**EXERCISE DIRECTIONS:**
Pick out and copy every line below that has the word "This".

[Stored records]
******************************
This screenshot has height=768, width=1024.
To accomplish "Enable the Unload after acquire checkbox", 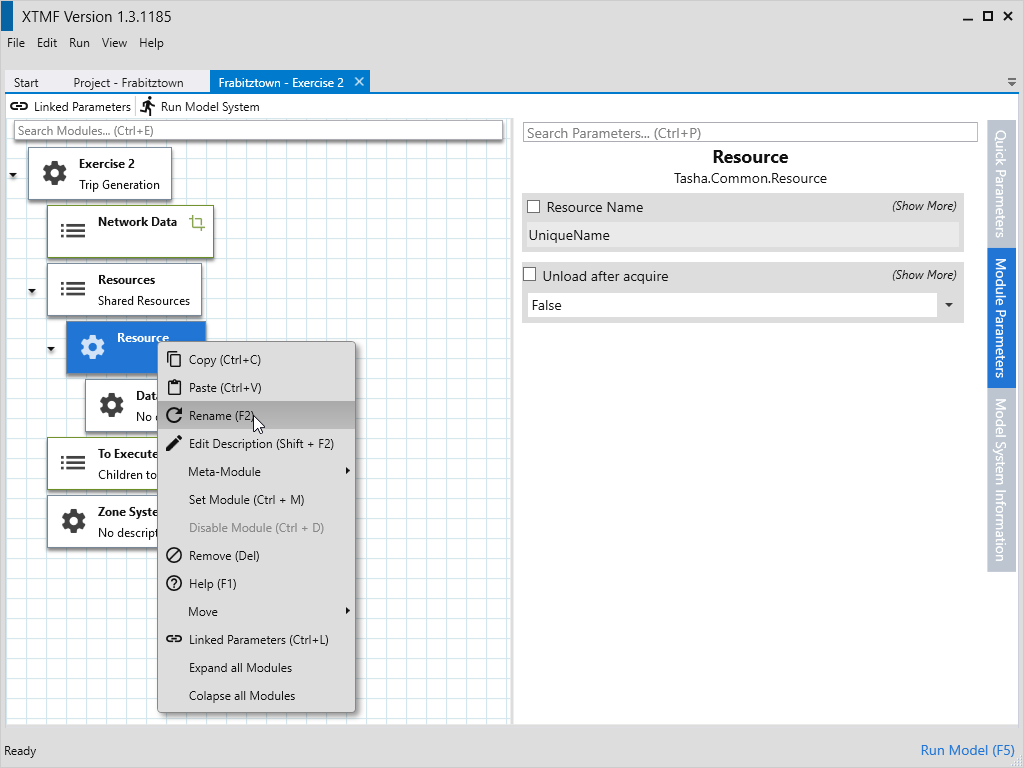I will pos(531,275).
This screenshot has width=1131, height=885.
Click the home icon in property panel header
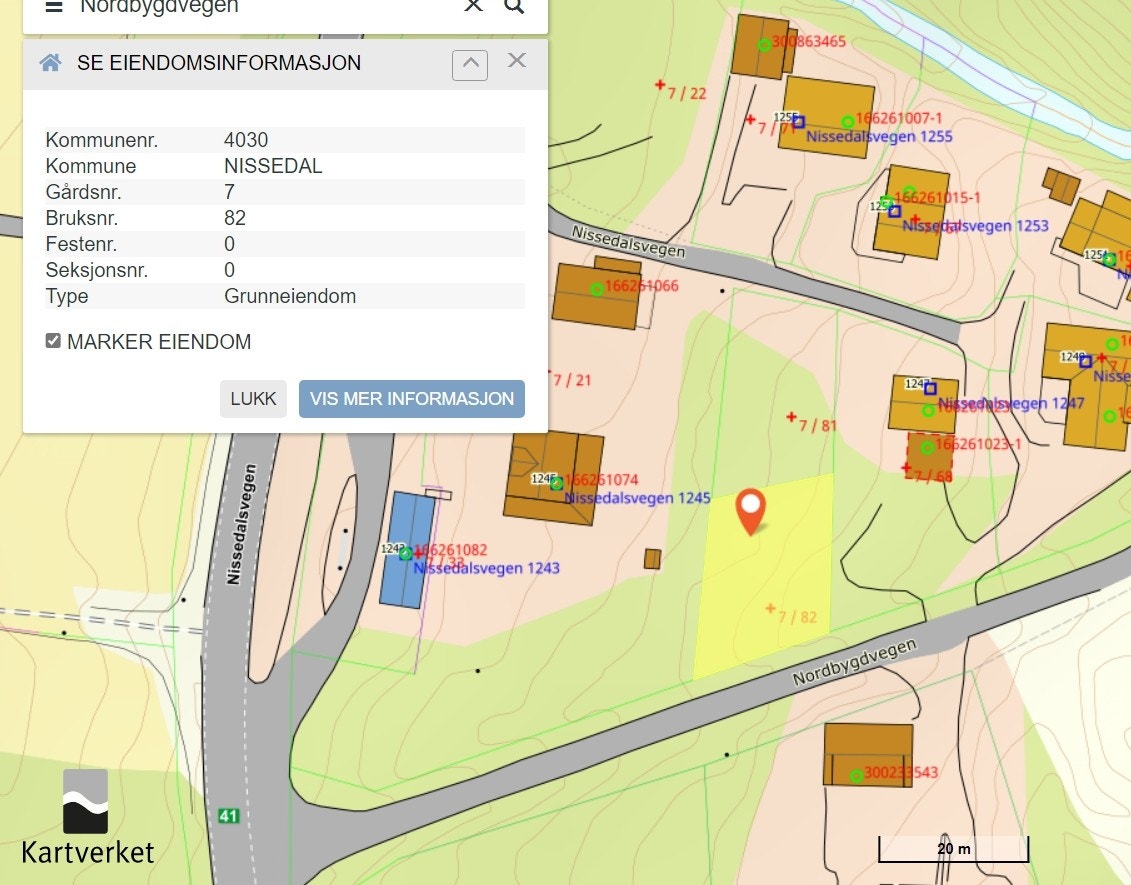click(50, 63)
******************************
**ANSWER AREA:**
This screenshot has height=768, width=1024.
This screenshot has width=1131, height=885.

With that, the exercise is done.